▶ What the exercise asks: Every line with the word "computer" in it should be extracted from the data that follows.

Collected data:
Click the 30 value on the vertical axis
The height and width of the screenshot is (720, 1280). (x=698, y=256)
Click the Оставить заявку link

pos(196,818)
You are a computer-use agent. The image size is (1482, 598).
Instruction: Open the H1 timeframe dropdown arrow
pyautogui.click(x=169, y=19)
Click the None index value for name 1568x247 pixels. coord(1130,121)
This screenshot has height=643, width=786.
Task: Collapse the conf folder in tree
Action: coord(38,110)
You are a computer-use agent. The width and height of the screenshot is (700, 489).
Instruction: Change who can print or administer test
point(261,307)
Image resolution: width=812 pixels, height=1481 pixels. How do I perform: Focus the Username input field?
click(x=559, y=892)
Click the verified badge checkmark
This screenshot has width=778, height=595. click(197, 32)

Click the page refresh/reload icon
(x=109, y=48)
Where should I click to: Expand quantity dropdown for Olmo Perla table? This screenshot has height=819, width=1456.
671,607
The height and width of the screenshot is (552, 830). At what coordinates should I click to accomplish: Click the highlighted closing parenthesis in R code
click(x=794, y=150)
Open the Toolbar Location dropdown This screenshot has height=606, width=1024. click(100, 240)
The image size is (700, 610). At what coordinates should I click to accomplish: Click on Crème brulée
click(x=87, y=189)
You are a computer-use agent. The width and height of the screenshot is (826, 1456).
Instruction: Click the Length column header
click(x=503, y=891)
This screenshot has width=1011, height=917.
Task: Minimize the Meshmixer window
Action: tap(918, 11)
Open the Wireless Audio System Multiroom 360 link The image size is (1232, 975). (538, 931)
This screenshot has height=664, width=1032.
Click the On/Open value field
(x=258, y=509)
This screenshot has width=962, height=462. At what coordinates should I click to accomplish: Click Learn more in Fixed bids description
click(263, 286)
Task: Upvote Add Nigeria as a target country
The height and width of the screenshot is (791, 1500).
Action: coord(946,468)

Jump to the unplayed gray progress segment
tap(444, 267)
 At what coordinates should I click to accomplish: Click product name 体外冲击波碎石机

▶ Result for this exercise:
You are a computer-use agent. The image size is (1482, 598).
You are a computer-use agent. The width and height of the screenshot is (700, 489).
You are a computer-use agent. The width and height of the screenshot is (826, 1456).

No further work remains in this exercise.